** Given entries **
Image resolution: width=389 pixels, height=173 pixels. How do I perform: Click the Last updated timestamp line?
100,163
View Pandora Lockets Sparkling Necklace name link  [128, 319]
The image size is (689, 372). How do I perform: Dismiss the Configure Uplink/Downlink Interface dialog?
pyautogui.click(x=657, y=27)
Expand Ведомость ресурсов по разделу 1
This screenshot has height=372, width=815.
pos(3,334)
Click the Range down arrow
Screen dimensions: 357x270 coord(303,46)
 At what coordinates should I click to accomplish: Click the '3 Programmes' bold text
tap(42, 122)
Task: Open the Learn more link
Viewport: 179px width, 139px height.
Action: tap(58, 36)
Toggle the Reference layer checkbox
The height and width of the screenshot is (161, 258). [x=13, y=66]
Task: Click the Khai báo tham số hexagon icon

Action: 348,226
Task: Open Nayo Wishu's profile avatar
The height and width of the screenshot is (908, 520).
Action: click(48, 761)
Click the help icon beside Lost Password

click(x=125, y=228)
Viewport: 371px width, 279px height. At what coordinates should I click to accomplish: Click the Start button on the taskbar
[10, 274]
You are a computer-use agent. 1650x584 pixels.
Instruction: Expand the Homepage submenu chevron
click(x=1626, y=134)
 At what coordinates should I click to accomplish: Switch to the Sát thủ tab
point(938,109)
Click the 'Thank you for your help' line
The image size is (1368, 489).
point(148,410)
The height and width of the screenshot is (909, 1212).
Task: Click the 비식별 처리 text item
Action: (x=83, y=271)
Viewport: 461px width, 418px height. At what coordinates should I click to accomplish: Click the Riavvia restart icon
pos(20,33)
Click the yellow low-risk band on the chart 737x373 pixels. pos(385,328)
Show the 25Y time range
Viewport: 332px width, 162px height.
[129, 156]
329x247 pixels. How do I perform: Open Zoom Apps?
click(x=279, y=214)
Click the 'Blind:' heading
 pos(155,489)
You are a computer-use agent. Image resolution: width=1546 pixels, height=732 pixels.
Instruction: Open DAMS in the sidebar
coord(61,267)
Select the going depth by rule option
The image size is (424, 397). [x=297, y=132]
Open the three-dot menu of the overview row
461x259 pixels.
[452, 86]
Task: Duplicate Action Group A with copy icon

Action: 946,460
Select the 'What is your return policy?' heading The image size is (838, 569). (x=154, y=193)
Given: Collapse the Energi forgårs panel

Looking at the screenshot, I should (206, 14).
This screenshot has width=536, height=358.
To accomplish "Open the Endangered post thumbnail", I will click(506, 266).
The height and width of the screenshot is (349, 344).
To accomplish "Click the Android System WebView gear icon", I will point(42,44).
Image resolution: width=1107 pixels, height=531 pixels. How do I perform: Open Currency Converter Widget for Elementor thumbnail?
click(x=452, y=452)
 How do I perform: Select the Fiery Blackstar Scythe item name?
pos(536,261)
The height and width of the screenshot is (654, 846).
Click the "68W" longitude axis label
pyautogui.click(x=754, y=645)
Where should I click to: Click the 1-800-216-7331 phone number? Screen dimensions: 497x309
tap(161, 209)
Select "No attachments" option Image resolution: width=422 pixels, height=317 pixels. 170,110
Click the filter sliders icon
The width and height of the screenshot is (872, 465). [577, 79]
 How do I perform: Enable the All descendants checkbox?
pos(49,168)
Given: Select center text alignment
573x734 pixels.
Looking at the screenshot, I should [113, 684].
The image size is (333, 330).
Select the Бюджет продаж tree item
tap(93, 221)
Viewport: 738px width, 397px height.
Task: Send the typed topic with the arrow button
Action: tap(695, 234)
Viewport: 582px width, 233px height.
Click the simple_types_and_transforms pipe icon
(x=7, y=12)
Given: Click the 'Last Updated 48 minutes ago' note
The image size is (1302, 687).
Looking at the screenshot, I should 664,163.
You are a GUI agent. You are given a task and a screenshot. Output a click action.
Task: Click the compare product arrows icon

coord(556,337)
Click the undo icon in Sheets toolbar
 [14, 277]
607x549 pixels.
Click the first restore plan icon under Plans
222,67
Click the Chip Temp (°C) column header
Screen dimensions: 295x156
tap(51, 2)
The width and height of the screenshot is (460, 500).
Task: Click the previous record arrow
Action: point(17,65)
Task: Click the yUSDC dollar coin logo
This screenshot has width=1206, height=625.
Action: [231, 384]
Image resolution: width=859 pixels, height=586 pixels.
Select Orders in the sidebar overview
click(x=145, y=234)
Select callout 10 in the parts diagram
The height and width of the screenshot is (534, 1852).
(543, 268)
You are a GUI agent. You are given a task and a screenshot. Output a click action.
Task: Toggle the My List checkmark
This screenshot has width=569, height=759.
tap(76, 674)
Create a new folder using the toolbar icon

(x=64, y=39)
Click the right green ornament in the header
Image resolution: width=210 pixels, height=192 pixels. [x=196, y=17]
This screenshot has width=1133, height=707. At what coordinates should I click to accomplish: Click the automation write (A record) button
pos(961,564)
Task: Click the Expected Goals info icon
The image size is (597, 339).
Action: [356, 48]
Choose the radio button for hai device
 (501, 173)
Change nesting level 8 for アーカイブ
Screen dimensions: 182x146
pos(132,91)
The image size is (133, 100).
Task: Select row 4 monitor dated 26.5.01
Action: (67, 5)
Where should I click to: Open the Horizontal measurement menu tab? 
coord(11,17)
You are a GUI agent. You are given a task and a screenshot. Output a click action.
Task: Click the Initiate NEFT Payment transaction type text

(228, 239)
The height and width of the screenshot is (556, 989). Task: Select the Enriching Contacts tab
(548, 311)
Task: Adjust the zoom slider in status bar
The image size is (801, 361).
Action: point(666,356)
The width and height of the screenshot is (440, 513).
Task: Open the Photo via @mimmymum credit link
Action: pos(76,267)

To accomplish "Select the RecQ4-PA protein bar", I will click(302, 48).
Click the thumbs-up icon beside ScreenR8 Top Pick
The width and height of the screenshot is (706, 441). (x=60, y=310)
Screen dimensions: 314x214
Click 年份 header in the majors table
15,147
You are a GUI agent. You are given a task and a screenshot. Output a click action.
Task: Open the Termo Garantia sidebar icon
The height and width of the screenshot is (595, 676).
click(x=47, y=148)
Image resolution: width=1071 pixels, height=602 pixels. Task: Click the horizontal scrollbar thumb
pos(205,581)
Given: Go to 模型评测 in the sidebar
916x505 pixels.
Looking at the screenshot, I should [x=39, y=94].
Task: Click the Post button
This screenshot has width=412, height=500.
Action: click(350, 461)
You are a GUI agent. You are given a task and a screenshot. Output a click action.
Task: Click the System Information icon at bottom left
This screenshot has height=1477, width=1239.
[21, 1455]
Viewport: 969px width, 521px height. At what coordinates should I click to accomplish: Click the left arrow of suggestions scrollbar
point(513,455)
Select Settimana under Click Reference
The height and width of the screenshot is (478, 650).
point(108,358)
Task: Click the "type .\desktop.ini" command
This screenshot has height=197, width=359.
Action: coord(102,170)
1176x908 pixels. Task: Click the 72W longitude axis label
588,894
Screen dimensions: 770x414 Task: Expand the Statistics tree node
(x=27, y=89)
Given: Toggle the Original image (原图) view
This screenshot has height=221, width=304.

** Task details **
Only the lines above starting at the one containing "Instruction: Open DAMS in the sidebar" and ending at the one containing "This screenshot has width=536, height=358.", both included, are to be returned, exactly as they read.

** Finished exercise **
Instruction: Open DAMS in the sidebar
coord(61,267)
Select the going depth by rule option
The image size is (424, 397). [x=297, y=132]
Open the three-dot menu of the overview row
461x259 pixels.
[452, 86]
Task: Duplicate Action Group A with copy icon

Action: 946,460
Select the 'What is your return policy?' heading The image size is (838, 569). (x=154, y=193)
Given: Collapse the Energi forgårs panel

Looking at the screenshot, I should (206, 14).
This screenshot has width=536, height=358.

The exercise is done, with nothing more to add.